- Relator(a)
- Ministro Herman Benjamin
- Órgão julgador
- Segunda Turma
- Data do julgamento
- 23/08/2016
- Data de publicação
- 13/09/2016
STJ – Acórdão, Rel. Ministro Herman Benjamin, Segunda Turma, j. 23/08/2016, p. 13/09/2016
TRIBUTÁRIO. PROCESSUAL CIVIL. IMPOSTO DE RENDA. COMPLEMENTAÇÃO DE APOSENTADORIA. PREVIDÊNCIA PRIVADA. EXISTÊNCIA DE COISA JULGADA SOBRE A QUESTÃO. REEXAME DE PROVAS. SÚMULA 7 DO STJ. FALTA DE PREQUESTIONAMENTO. SÚMULA 211/STJ. 1. A indicada afronta dos arts. 467, 468, 474, 475-G e 475-E do CPC de 1973 não pode ser analisada, pois o Tribunal de origem não emitiu juízo de valor sobre esses dispositivos legais. O Superior Tribunal de Justiça entende ser inviável o conhecimento do Recurso Especial quando os artigos tidos por violados não foram apreciados pelo Tribunal a quo, a despeito da oposição de Embargos de Declaração, haja vista a ausência do requisito do prequestionamento. Incide, na espécie, a Súmula 211/STJ. 2. Caso o recurso passasse pelo óbice da Súmula 211/STJ, o que não ocorreu, também não poderia ser acolhido, relativamente à suposta ofensa à coisa julgada, porquanto demanda o reexame do contexto fático-probatório.

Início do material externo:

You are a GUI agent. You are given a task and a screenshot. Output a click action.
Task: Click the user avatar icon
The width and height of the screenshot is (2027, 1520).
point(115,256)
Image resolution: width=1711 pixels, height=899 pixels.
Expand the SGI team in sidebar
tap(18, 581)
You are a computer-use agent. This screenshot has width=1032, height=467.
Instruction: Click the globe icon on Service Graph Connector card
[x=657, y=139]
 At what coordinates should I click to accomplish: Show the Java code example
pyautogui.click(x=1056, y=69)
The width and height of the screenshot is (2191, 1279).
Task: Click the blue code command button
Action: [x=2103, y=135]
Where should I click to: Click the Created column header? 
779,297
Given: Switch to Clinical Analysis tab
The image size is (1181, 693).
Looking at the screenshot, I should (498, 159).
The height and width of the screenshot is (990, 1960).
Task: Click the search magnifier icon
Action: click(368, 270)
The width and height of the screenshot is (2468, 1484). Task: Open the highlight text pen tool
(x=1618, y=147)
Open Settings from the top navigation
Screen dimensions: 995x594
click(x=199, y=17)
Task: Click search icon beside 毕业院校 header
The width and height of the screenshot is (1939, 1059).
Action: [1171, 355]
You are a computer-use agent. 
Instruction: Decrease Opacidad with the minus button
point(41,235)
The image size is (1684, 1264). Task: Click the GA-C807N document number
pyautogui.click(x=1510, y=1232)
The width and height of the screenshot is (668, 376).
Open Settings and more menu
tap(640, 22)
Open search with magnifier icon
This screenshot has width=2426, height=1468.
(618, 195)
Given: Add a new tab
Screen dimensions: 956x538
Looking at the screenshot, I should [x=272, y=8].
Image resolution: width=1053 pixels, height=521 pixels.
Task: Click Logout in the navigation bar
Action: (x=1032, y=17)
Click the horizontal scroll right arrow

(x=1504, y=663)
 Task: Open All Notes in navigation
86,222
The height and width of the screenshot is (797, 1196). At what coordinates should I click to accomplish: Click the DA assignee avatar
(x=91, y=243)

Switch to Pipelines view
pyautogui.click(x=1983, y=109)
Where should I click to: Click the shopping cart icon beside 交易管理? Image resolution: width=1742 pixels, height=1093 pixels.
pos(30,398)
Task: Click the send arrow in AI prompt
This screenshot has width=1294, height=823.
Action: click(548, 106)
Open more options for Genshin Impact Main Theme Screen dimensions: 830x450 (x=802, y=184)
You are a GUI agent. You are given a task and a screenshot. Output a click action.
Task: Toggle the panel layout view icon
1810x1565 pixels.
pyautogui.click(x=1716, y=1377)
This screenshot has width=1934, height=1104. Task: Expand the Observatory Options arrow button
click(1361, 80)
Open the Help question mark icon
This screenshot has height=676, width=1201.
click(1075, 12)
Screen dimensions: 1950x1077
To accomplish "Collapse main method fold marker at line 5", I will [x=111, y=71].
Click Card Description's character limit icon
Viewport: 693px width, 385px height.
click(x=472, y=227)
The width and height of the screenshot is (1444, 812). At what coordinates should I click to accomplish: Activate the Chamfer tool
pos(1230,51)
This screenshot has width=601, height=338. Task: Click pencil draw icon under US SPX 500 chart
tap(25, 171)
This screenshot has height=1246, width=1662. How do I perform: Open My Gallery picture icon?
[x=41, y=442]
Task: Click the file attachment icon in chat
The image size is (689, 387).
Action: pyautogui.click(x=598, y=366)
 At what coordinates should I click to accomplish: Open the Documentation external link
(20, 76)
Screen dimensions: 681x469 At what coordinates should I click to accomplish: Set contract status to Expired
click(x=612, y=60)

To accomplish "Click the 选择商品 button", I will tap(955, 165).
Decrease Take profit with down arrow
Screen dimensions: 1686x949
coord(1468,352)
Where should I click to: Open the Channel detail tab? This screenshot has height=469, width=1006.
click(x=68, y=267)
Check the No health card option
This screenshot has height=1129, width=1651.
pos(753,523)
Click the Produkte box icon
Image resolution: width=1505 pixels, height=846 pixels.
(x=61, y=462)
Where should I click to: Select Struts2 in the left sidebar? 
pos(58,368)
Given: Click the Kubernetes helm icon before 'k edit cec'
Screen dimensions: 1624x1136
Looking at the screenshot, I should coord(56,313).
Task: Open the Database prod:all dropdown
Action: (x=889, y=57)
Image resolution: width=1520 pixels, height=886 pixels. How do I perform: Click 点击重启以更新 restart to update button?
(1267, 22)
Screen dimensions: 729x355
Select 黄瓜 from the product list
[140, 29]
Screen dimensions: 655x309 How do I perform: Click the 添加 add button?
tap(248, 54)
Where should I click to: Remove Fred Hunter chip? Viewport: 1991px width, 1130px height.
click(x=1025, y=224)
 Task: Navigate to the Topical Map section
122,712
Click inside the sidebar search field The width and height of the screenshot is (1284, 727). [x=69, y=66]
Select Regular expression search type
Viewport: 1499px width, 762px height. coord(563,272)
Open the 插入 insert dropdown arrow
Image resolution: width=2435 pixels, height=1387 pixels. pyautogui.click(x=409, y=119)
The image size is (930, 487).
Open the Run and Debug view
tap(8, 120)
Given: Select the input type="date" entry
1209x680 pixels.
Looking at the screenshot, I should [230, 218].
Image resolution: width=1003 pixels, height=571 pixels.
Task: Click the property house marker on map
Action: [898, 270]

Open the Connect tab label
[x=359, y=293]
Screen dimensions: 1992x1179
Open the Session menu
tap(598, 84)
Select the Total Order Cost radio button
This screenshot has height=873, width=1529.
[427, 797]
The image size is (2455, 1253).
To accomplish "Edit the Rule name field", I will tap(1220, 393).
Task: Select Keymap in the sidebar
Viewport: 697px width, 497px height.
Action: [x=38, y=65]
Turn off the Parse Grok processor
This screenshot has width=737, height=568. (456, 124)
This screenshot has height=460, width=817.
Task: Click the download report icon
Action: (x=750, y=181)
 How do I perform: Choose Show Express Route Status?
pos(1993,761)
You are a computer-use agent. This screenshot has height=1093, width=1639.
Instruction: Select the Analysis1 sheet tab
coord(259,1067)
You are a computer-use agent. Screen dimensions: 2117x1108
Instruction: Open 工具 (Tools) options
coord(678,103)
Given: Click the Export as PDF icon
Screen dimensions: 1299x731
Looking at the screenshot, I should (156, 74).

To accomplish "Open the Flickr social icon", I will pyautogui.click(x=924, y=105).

Incide, in casu, o óbice da Súmula 7/STJ. 3. Em obter dictum, esclareço que o cumprimento de sentença deve observar o critério da proporcionalidade, para adequar-se o procedimento à decisão proferida em Recurso Repetitivo pela Primeira Seção do STJ, no julgamento do REsp 1.012.903/RJ, Relator Ministro Teori Albino Zavascki, DJe 13.10.2008. 4. Recurso Especial não conhecido. (REsp n. 1.480.035/PE, relator Ministro Herman Benjamin, Segunda Turma, julgado em 23/8/2016, DJe de 13/9/2016.)